I still think splitting update into optional pre-delete and post-create would be a good idea, rather than requiring a redeploy (the provider could either assume all removals are deletions and need to happen in pre-delete, or it could be informed what terraform is deleting (identified using something like the import id) so it could handle removal of non-destroyed items in post-create). create_before_destroy isn't usable because common resources don't support it (e.g. google_compute_instance, google_compute_address, azurerm_linux_virtual_machine, azurerm_network_interface).

natedogith1 commented 1 day ago

For google_compute_backend_service, it looks like there's an in-progress issue in the provider to work around it by updating the url map from the backend service resource: https://github.com/hashicorp/terraform-provider-google/issues/4543.

jbardin commented 8 hours ago

If you make the destroy operation depend on the update, then you have an impossible ordering, the cycle is kind of the side effect of the undefined order and most of the time just "breaking" that cycle is usually not the correct resolution.

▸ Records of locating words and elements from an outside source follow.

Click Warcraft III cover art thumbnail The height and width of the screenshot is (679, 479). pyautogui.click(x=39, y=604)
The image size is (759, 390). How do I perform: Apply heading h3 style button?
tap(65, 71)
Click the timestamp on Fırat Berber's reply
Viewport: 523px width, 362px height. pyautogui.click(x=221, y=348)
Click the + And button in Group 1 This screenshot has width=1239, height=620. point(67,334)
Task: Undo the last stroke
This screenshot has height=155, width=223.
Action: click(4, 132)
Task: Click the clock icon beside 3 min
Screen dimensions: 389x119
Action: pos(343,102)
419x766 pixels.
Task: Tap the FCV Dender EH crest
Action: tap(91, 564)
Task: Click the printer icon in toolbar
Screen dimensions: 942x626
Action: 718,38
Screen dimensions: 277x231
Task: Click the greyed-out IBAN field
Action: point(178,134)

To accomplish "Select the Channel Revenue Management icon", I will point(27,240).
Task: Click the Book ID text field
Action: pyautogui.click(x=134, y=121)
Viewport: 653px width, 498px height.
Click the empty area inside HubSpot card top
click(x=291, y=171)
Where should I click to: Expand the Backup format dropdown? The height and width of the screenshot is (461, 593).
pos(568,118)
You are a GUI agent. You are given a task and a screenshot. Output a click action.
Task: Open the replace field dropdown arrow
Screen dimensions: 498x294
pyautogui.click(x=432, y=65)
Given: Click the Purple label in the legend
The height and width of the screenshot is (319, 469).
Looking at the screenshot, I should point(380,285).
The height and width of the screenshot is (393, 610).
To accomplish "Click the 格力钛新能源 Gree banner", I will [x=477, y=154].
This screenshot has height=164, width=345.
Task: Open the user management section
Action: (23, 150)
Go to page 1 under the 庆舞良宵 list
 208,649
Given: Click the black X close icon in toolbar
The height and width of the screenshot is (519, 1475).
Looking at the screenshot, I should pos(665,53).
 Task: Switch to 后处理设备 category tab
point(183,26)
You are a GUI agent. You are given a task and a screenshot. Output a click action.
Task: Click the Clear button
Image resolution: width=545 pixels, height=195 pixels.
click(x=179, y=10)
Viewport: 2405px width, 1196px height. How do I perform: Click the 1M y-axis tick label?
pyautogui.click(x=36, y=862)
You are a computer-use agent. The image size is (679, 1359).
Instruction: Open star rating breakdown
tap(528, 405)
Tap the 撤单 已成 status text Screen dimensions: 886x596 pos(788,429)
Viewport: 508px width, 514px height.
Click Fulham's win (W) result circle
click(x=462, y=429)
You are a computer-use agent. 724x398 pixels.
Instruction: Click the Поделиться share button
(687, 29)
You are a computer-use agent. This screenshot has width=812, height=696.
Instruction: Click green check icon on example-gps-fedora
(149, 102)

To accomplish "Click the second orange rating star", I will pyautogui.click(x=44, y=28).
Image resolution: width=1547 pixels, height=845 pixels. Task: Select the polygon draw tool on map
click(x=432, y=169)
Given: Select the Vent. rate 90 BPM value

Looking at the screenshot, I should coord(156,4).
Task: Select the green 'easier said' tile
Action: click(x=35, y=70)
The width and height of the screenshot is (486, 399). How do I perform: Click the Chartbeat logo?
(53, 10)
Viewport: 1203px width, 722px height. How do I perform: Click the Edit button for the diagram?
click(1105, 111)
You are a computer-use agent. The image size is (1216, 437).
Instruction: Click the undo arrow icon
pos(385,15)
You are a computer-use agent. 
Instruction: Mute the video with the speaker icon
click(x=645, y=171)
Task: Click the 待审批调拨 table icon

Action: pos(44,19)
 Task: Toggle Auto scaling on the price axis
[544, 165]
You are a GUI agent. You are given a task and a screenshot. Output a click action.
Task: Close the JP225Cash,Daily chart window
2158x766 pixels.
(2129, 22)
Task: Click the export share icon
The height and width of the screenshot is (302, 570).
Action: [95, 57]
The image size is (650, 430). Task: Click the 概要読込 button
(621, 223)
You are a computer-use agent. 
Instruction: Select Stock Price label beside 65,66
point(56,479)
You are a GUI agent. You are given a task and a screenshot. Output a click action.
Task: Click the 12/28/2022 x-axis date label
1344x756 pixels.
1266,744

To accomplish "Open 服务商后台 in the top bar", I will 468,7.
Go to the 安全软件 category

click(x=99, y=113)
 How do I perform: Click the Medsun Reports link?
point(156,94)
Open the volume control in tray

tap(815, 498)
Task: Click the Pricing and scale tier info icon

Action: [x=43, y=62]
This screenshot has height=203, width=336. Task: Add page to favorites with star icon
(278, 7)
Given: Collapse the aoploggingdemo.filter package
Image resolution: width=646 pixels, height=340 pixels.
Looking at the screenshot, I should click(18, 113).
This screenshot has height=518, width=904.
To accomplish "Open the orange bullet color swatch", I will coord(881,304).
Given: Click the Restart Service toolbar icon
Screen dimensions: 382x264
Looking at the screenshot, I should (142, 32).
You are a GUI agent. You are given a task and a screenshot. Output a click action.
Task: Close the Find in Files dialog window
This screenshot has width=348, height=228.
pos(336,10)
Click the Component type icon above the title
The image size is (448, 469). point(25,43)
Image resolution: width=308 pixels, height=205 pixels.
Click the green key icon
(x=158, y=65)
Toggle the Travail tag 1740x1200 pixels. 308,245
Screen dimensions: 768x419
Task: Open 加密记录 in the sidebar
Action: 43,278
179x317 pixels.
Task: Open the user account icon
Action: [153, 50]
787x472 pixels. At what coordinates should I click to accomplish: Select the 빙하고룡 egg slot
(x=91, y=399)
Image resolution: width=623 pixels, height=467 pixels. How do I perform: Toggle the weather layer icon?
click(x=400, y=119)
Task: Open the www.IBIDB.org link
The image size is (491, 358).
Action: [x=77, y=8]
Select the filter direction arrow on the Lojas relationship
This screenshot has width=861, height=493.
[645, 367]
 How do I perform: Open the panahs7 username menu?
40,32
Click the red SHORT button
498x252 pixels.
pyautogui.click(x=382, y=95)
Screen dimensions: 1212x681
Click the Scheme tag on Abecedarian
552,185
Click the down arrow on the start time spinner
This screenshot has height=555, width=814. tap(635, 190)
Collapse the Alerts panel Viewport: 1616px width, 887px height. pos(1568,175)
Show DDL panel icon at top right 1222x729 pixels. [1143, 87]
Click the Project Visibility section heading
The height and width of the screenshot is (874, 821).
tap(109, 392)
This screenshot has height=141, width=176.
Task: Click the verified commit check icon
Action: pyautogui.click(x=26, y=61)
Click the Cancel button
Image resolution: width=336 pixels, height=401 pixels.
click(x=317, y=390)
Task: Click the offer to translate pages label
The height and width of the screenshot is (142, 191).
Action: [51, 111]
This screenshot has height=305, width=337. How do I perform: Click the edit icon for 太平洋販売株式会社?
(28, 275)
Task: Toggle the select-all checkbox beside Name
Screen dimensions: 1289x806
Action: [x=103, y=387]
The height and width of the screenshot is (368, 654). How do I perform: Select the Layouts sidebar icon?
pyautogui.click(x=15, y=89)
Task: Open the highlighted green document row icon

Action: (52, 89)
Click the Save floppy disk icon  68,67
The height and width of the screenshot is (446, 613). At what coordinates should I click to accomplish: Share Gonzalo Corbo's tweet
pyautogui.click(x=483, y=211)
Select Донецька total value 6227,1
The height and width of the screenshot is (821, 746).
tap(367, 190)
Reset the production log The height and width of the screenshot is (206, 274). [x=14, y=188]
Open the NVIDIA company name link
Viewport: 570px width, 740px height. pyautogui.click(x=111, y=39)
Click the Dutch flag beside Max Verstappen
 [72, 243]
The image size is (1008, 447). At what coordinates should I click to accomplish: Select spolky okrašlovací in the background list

If you then remove the edge between the create and destroy, while that may be unordered in isolation, you have implicitly recreated the same create_before_destroy ordering when connected to the update, bringing us back to the same problem you started with. replace_triggered_by cannot change the ordering, it only forces a replace action from the plan in the same order it would otherwise happen.

Changing the order also has ramifications on all upstream resource operations too, because it's reversing an edge between destroy and create subgraphs in the same way as create_before_destroy, cascading the change throughout the graph in order to resolve the ordering, and again returning to the same problem you were trying to originally solve.

There may be other valid patterns to use for certain resources, but Terraform needs to work with any resource which follows the lifecycle we've defined. Use cases outside of the defined lifecycle may also be possible, but that requires redefining what Terraform can do and the contract it has with providers.